The Chappe brothers in the summer of 1790 set about to devise a system of communication that would allow the central government to receive intelligence and to transmit orders in the shortest possible time. The Chappes carried out experiments during the next two years, and on two occasions their apparatus at Place de l'Étoile, Paris was destroyed by mobs who thought they were communicating with royalist forces. However in the summer of 1792 Claude was appointed Ingénier-Télégraphiste and charged with establishing a line of stations between Paris and Lille, a distance of 230 kilometres. It was used to carry dispatches for the war between France and Austria. In 1794, it brought news of a French capture of Condé-sur-l'Escaut from the Austrians less than an hour after it occurred. The first symbol of a message to Lille would pass through 15 stations in only nine minutes. The speed of the line varied with the weather, but the line to Lille typically transferred 36 symbols, a complete message, in about 32 minutes.
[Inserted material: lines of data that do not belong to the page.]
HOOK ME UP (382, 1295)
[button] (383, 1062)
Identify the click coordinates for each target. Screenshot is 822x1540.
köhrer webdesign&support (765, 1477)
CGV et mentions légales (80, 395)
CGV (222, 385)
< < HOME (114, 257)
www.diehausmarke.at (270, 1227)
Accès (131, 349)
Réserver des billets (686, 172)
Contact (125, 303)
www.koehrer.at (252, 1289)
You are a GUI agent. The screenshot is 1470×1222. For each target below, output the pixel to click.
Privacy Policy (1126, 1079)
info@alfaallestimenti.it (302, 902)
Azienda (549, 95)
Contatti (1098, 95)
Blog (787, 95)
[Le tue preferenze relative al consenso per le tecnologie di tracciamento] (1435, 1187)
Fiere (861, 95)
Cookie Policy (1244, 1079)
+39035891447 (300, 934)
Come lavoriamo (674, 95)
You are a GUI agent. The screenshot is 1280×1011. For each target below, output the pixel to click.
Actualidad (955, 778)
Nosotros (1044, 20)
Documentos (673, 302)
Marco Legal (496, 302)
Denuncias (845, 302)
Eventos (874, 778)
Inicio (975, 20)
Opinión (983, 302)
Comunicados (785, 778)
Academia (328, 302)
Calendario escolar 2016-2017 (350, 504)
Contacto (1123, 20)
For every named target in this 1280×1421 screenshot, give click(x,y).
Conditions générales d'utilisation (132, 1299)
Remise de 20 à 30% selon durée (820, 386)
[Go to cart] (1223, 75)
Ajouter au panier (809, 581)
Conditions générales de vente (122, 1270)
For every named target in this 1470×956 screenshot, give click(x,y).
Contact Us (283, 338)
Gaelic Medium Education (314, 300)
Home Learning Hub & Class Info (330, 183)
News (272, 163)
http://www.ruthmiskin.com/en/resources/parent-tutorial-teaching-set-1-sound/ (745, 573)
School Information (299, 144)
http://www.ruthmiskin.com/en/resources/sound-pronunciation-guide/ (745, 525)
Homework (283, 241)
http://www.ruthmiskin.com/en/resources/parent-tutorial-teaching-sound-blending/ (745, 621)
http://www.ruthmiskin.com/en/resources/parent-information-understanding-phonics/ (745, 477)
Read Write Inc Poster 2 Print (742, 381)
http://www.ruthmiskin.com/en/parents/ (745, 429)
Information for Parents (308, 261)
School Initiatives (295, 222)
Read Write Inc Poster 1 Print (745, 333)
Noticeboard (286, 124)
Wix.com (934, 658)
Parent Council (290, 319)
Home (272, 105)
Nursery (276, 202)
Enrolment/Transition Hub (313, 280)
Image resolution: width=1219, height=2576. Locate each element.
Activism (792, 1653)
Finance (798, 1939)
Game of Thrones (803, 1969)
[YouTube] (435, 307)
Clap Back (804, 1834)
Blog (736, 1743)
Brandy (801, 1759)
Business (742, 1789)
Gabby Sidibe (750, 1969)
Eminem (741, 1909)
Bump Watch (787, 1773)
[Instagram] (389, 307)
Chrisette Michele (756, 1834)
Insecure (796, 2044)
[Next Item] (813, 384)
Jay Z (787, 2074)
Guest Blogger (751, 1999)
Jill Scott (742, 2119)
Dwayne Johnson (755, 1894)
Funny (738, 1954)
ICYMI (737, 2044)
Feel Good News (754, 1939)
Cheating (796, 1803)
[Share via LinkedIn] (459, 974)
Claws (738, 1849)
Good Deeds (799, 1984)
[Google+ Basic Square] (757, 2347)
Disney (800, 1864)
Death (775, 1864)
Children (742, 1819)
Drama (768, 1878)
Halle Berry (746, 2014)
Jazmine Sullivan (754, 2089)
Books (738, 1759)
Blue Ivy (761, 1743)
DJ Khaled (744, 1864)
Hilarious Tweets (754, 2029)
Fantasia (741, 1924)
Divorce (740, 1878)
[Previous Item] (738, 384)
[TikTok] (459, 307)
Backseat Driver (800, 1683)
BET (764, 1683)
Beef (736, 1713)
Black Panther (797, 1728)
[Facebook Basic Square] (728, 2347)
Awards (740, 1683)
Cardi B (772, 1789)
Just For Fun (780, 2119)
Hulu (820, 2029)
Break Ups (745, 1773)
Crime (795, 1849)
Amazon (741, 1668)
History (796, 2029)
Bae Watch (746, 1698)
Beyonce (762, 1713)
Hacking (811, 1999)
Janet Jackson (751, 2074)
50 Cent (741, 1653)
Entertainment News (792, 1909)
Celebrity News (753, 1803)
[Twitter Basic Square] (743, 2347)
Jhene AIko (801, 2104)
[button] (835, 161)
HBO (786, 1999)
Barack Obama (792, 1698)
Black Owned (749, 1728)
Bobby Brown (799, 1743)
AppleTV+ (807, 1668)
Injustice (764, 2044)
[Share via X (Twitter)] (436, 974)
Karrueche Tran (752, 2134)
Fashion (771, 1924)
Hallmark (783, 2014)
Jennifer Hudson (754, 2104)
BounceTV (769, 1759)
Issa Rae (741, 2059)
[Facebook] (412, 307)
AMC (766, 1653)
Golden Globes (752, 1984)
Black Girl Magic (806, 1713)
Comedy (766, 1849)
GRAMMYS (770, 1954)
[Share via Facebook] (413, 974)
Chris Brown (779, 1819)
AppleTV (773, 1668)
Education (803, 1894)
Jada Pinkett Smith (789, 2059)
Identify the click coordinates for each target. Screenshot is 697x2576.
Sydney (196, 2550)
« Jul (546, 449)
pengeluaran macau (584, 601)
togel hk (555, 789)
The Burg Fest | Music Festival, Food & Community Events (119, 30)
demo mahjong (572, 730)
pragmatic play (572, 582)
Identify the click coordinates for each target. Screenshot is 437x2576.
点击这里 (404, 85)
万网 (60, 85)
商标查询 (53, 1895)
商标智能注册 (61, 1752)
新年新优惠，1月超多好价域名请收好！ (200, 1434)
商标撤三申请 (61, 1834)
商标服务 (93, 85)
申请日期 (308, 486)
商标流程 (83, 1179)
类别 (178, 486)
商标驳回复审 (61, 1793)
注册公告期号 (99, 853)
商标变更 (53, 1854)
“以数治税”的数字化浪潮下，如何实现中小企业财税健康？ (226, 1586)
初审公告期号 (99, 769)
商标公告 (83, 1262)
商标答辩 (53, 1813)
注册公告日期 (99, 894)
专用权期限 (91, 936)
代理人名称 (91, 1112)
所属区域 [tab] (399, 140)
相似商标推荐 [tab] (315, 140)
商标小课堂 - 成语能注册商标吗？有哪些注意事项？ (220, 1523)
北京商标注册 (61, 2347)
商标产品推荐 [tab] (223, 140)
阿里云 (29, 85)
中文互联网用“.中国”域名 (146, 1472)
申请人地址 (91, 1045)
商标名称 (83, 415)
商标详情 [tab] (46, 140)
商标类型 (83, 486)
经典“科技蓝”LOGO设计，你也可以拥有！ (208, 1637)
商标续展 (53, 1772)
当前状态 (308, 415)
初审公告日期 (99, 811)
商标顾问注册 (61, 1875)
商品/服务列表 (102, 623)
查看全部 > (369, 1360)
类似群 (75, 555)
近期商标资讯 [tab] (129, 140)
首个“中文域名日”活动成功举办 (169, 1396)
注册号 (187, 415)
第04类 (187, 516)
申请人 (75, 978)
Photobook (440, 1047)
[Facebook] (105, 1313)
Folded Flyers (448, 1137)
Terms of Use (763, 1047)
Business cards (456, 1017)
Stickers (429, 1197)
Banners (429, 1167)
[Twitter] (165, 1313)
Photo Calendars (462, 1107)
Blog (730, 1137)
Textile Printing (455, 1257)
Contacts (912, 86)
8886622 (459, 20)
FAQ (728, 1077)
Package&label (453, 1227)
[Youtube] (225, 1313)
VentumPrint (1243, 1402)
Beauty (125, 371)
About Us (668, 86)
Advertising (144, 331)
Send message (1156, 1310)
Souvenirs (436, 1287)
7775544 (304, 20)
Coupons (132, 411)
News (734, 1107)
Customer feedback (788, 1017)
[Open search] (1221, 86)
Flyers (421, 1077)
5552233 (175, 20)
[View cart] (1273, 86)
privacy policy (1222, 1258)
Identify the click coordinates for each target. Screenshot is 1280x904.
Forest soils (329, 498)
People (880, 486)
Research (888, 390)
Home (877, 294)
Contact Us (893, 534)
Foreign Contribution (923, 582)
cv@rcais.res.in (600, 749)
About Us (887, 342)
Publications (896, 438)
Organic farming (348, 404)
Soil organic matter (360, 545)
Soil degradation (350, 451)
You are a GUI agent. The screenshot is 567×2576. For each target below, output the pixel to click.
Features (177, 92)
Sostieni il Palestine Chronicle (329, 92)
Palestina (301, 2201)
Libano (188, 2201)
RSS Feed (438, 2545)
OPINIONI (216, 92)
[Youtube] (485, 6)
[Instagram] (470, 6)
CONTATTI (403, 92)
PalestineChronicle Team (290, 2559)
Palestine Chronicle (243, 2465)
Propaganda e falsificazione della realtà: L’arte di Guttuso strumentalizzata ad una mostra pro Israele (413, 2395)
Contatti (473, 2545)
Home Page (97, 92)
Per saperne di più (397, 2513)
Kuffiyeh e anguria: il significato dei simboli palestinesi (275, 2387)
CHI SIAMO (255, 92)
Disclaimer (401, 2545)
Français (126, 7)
Paris to Strasbourg with 50 stations was the next line and others followed soon after. By 1824, the Chappe brothers were promoting the semaphore lines for commercial use, especially to transmit the costs of commodities. Napoleon Bonaparte saw the military advantage in being able to transmit information between locations, and carried a portable semaphore with his headquarters. This allowed him to coordinate forces and logistics over longer distances than any other army of his time. However because stations had to be within sight of each other, and because the efficient operation of the network required well trained and disciplined operators, the costs of administration and wages were a continuous source of financial difficulties. Only when the system was funded by the proceeds of its own lottery did costs come under control.
Relative Costs
The semaphore system was cleverly designed, and provided a strategic advantage for France in a difficult time. However, it was almost 30 times more expensive per message than the electric telegraph. Here's a brief breakdown using $US:
Semaphore line, 120 miles (Paris to Lille)
- 15 towers ($1,500,000)
- At least 15 full-time operators ($450,000/year).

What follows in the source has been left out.